> [Set exercise]: Reproduce every entry below word for word, leaving out the images.

> [Input]:
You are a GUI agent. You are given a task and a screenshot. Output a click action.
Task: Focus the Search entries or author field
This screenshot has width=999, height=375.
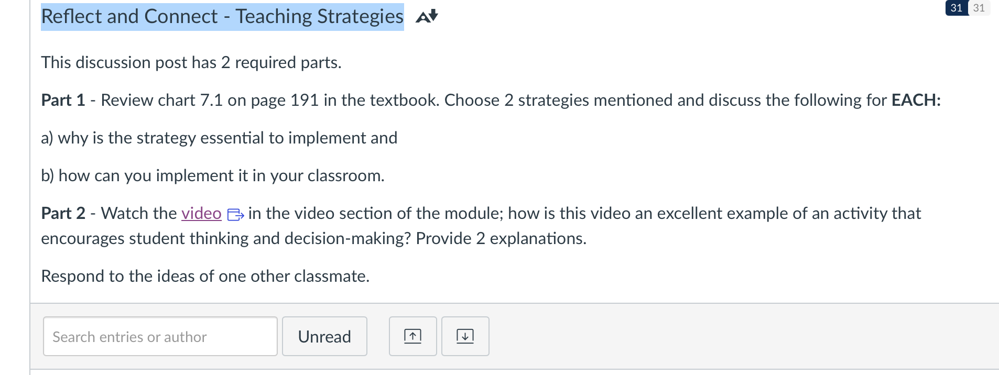[160, 336]
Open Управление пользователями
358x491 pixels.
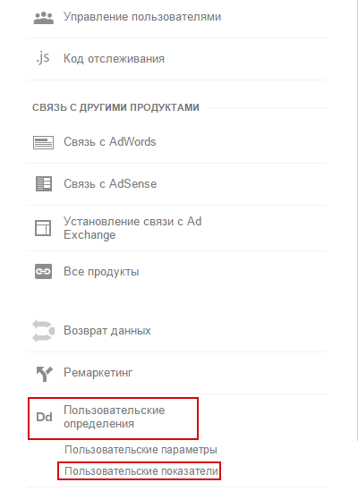(142, 17)
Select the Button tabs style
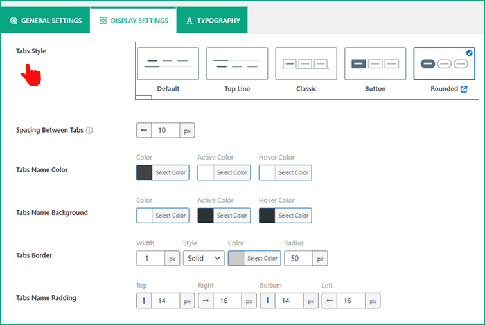Screen dimensions: 485x325 375,64
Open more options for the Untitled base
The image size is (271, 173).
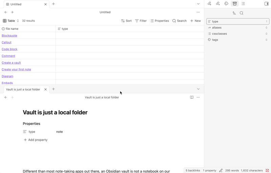pos(198,12)
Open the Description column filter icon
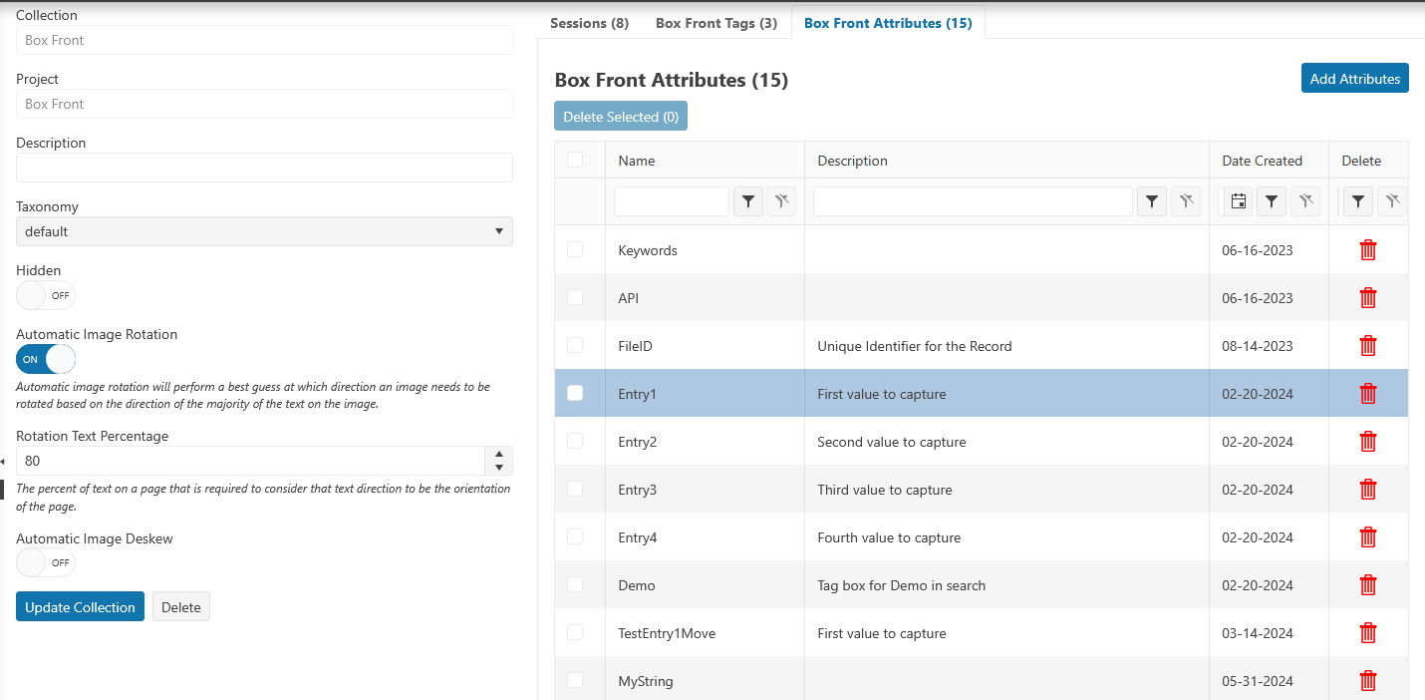Image resolution: width=1425 pixels, height=700 pixels. (x=1152, y=201)
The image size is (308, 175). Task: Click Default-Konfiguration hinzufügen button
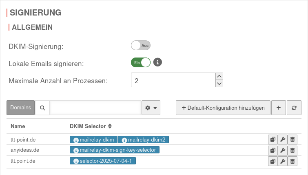223,108
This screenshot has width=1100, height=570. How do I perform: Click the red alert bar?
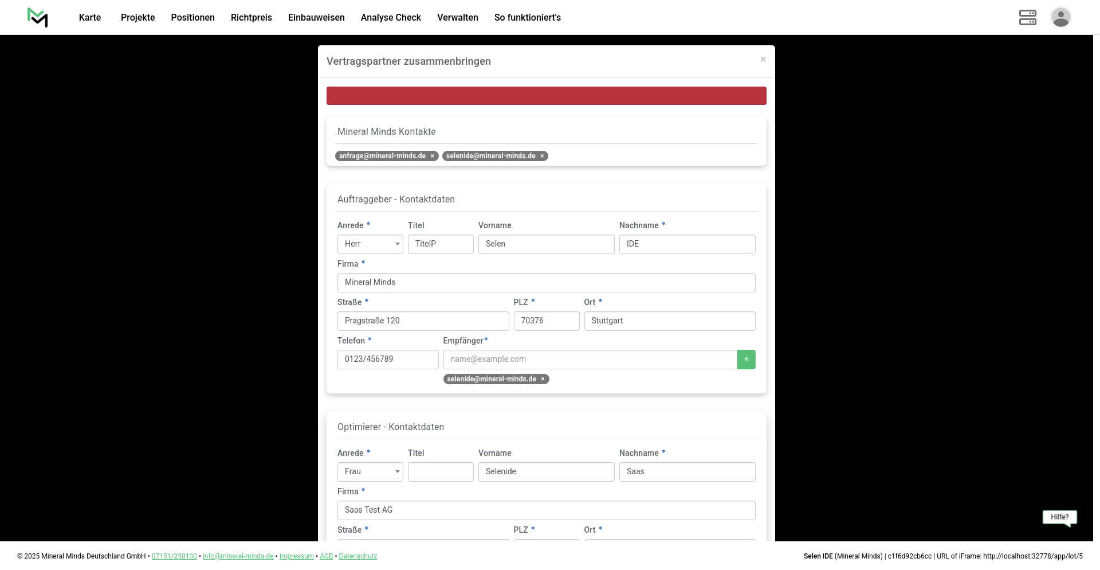pyautogui.click(x=546, y=96)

> [The reply]:
You are a GUI agent. You are given a task and a screenshot. Output a click action.
Task: Focus the Search entries or author field
This screenshot has width=999, height=375.
[160, 336]
Open Управление пользователями
358x491 pixels.
(142, 17)
Select the Button tabs style
Screen dimensions: 485x325 375,64
Open more options for the Untitled base
The image size is (271, 173).
pos(198,12)
Open the Description column filter icon
Image resolution: width=1425 pixels, height=700 pixels. (x=1152, y=201)
The image size is (308, 175). Task: Click Default-Konfiguration hinzufügen button
223,108
This screenshot has width=1100, height=570. How do I perform: Click the red alert bar?
pyautogui.click(x=546, y=96)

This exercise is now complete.